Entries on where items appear

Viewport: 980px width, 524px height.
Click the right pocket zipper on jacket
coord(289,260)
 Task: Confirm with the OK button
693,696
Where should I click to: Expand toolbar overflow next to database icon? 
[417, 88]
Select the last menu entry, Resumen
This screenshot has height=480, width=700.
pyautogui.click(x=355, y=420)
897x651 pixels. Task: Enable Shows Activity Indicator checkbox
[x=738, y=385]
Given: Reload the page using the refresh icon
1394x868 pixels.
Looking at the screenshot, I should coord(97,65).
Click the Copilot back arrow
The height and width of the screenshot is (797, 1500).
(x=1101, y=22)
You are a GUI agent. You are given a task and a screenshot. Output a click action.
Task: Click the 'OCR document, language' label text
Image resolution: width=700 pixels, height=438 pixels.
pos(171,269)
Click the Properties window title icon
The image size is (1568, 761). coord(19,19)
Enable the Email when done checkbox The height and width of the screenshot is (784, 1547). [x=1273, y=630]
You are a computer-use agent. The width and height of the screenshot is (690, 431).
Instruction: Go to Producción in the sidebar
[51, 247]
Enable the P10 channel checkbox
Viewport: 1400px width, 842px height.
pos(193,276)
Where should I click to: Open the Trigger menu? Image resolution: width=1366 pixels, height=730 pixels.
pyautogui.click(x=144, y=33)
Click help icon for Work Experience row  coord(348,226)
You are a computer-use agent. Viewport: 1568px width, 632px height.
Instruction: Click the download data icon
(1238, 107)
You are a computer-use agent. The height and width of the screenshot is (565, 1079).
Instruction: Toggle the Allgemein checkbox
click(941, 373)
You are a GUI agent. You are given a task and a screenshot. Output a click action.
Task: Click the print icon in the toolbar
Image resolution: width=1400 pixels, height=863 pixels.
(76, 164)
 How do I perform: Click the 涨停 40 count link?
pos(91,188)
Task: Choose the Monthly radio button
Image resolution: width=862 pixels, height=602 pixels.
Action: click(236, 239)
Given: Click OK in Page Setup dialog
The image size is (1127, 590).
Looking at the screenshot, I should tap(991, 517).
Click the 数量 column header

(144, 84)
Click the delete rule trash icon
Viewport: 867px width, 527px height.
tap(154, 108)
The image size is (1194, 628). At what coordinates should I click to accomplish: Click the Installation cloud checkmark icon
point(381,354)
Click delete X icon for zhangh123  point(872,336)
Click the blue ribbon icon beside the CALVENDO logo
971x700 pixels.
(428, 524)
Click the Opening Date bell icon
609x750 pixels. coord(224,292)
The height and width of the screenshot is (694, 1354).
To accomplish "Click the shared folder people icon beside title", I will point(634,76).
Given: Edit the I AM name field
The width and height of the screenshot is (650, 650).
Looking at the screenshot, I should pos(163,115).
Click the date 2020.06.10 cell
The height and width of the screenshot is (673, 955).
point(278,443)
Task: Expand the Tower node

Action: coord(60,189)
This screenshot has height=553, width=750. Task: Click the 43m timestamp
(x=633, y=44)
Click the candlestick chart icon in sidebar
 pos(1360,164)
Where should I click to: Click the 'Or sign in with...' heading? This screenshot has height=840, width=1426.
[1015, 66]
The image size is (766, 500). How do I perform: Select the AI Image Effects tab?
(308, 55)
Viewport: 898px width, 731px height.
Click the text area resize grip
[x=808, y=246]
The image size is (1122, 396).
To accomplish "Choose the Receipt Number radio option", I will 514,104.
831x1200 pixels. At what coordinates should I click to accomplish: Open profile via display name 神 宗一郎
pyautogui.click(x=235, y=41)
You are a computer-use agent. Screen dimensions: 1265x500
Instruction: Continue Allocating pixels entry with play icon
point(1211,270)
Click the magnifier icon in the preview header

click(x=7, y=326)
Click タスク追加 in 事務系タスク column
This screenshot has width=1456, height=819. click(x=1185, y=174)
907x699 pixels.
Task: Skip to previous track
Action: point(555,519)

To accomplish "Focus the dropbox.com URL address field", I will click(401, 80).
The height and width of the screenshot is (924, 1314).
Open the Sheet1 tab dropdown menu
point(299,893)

STATED EXERCISE:
Can you format these lines as a numbered list, leaving out the blank ones?

RESPONSE TO THE TASK:
1. Viewport: 980px width, 524px height.
2. Click the right pocket zipper on jacket
3. coord(289,260)
4.  Task: Confirm with the OK button
5. 693,696
6. Where should I click to: Expand toolbar overflow next to database icon? 
7. [417, 88]
8. Select the last menu entry, Resumen
9. This screenshot has height=480, width=700.
10. pyautogui.click(x=355, y=420)
11. 897x651 pixels. Task: Enable Shows Activity Indicator checkbox
12. [x=738, y=385]
13. Given: Reload the page using the refresh icon
14. 1394x868 pixels.
15. Looking at the screenshot, I should coord(97,65).
16. Click the Copilot back arrow
17. The height and width of the screenshot is (797, 1500).
18. (x=1101, y=22)
19. You are a GUI agent. You are given a task and a screenshot. Output a click action.
20. Task: Click the 'OCR document, language' label text
21. Image resolution: width=700 pixels, height=438 pixels.
22. pos(171,269)
23. Click the Properties window title icon
24. The image size is (1568, 761). coord(19,19)
25. Enable the Email when done checkbox The height and width of the screenshot is (784, 1547). [x=1273, y=630]
26. You are a computer-use agent. The width and height of the screenshot is (690, 431).
27. Instruction: Go to Producción in the sidebar
28. [51, 247]
29. Enable the P10 channel checkbox
30. Viewport: 1400px width, 842px height.
31. pos(193,276)
32. Where should I click to: Open the Trigger menu? Image resolution: width=1366 pixels, height=730 pixels.
33. pyautogui.click(x=144, y=33)
34. Click help icon for Work Experience row  coord(348,226)
35. You are a computer-use agent. Viewport: 1568px width, 632px height.
36. Instruction: Click the download data icon
37. (1238, 107)
38. You are a computer-use agent. The height and width of the screenshot is (565, 1079).
39. Instruction: Toggle the Allgemein checkbox
40. click(941, 373)
41. You are a GUI agent. You are given a task and a screenshot. Output a click action.
42. Task: Click the print icon in the toolbar
43. Image resolution: width=1400 pixels, height=863 pixels.
44. (76, 164)
45.  How do I perform: Click the 涨停 40 count link?
46. pos(91,188)
47. Task: Choose the Monthly radio button
48. Image resolution: width=862 pixels, height=602 pixels.
49. Action: click(236, 239)
50. Given: Click OK in Page Setup dialog
51. The image size is (1127, 590).
52. Looking at the screenshot, I should tap(991, 517).
53. Click the 数量 column header
54. (144, 84)
55. Click the delete rule trash icon
56. Viewport: 867px width, 527px height.
57. tap(154, 108)
58. The image size is (1194, 628). At what coordinates should I click to accomplish: Click the Installation cloud checkmark icon
59. point(381,354)
60. Click delete X icon for zhangh123  point(872,336)
61. Click the blue ribbon icon beside the CALVENDO logo
62. 971x700 pixels.
63. (428, 524)
64. Click the Opening Date bell icon
65. 609x750 pixels. coord(224,292)
66. The height and width of the screenshot is (694, 1354).
67. To accomplish "Click the shared folder people icon beside title", I will point(634,76).
68. Given: Edit the I AM name field
69. The width and height of the screenshot is (650, 650).
70. Looking at the screenshot, I should pos(163,115).
71. Click the date 2020.06.10 cell
72. The height and width of the screenshot is (673, 955).
73. point(278,443)
74. Task: Expand the Tower node
75. Action: coord(60,189)
76. This screenshot has height=553, width=750. Task: Click the 43m timestamp
77. (x=633, y=44)
78. Click the candlestick chart icon in sidebar
79.  pos(1360,164)
80. Where should I click to: Click the 'Or sign in with...' heading? This screenshot has height=840, width=1426.
81. [1015, 66]
82. The image size is (766, 500). How do I perform: Select the AI Image Effects tab?
83. (308, 55)
84. Viewport: 898px width, 731px height.
85. Click the text area resize grip
86. [x=808, y=246]
87. The image size is (1122, 396).
88. To accomplish "Choose the Receipt Number radio option", I will 514,104.
89. 831x1200 pixels. At what coordinates should I click to accomplish: Open profile via display name 神 宗一郎
90. pyautogui.click(x=235, y=41)
91. You are a computer-use agent. Screen dimensions: 1265x500
92. Instruction: Continue Allocating pixels entry with play icon
93. point(1211,270)
94. Click the magnifier icon in the preview header
95. click(x=7, y=326)
96. Click タスク追加 in 事務系タスク column
97. This screenshot has width=1456, height=819. click(x=1185, y=174)
98. 907x699 pixels.
99. Task: Skip to previous track
100. Action: point(555,519)
101. To accomplish "Focus the dropbox.com URL address field", I will click(401, 80).
102. The height and width of the screenshot is (924, 1314).
103. Open the Sheet1 tab dropdown menu
104. point(299,893)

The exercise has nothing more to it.